For instance, I teach the UM dance department’s anatomy and physiology course. I usually spend a week mid-semester lecturing on concussions. Initially, there was a request by the administration to teach the topic at the beginning of the semester. The first year I taught the course one of my students sustained a concussion and she immediately knew what to do. She knew what was happening in her brain and I was able to work that much closer with her for her return-to-learn because I was her instructor as well.
Even though it was an unfortunate situation, it is a good example of how much-needed that education is. In my course, the students get a basic anatomy lesson while understanding why we do the baseline assessments, what the concussion signs and symptoms are, and know what to do after someone sustains a concussion.

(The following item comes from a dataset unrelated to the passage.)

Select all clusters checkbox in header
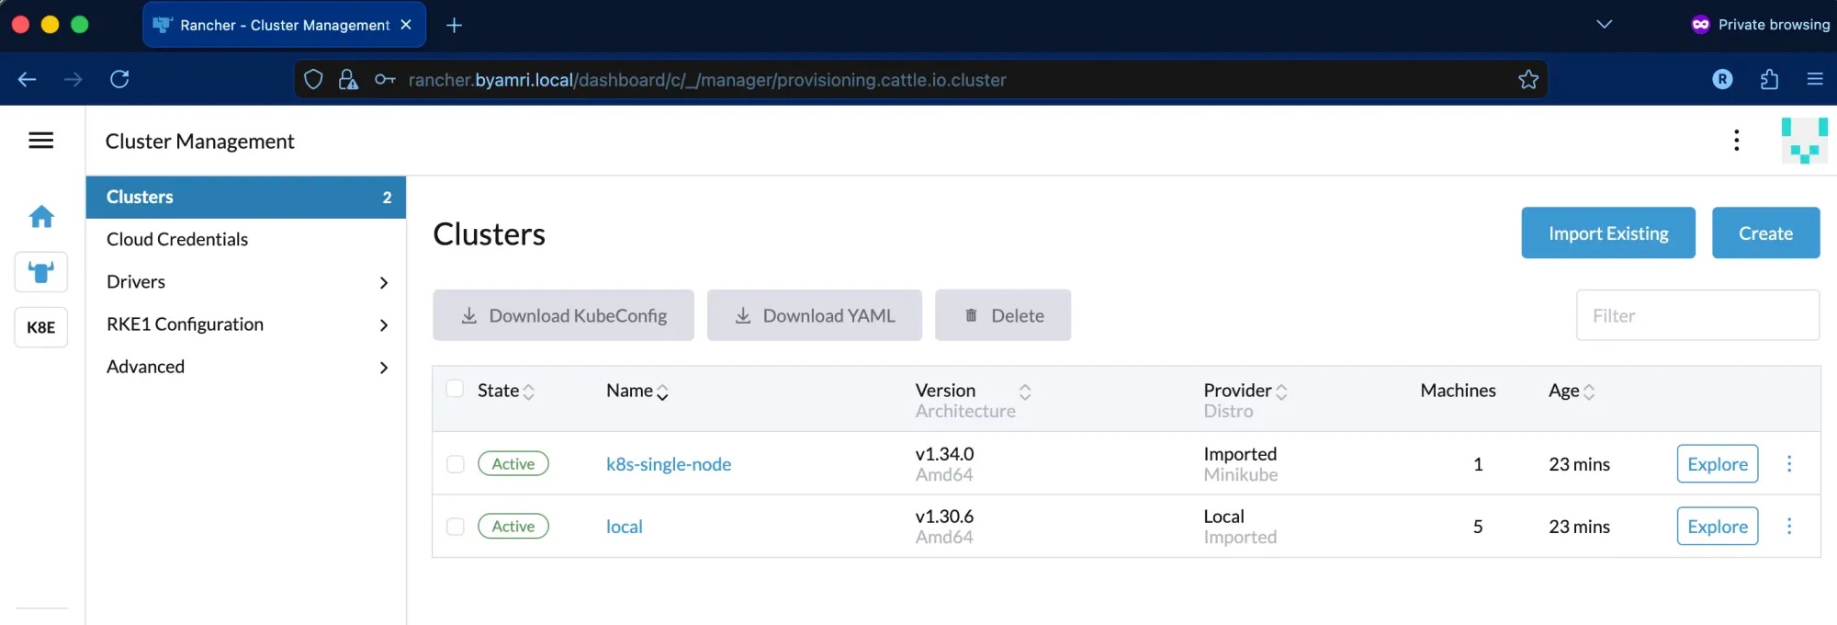click(x=455, y=389)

However, this is only the dance department students and is not consistent throughout all departments in SMTD.
The presentation that I am giving in October will showcase the work we have done and continue to do at Michigan on an international stage, while also allowing for building connections with other clinicians and dance educators.
MCC: Talk about the collaborations you have with the Concussion Center and what excites you about being a member of the center.
KS: I’ve been thrilled to have been provided opportunities (and resources) for faculty to get involved more in concussion care and research at Michigan. I was able to help connect a couple of my former patients to the center to serve as part of their Concussion Champions program. Second, I was also able to give my opinion and advice on the return-to-learn policy that PhD student Allyssa Memmini is working towards. Allyssa and I are working together on the development of faculty education through the implementation of surveys to the SMTD faculty and staff and look forward to working together to develop more widespread educational programming and return to learn and return to performance protocols in the future.
The center has also helped me quite a bit. The staff and faculty expertise can further some of the performing arts initiatives and address some of the areas of need within the performing arts community at U-M, but nationally and internationally as well. I am thankful for these connections and this center as I know the work done here will greatly help the University’s performing arts population, but also the performing arts community as a whole.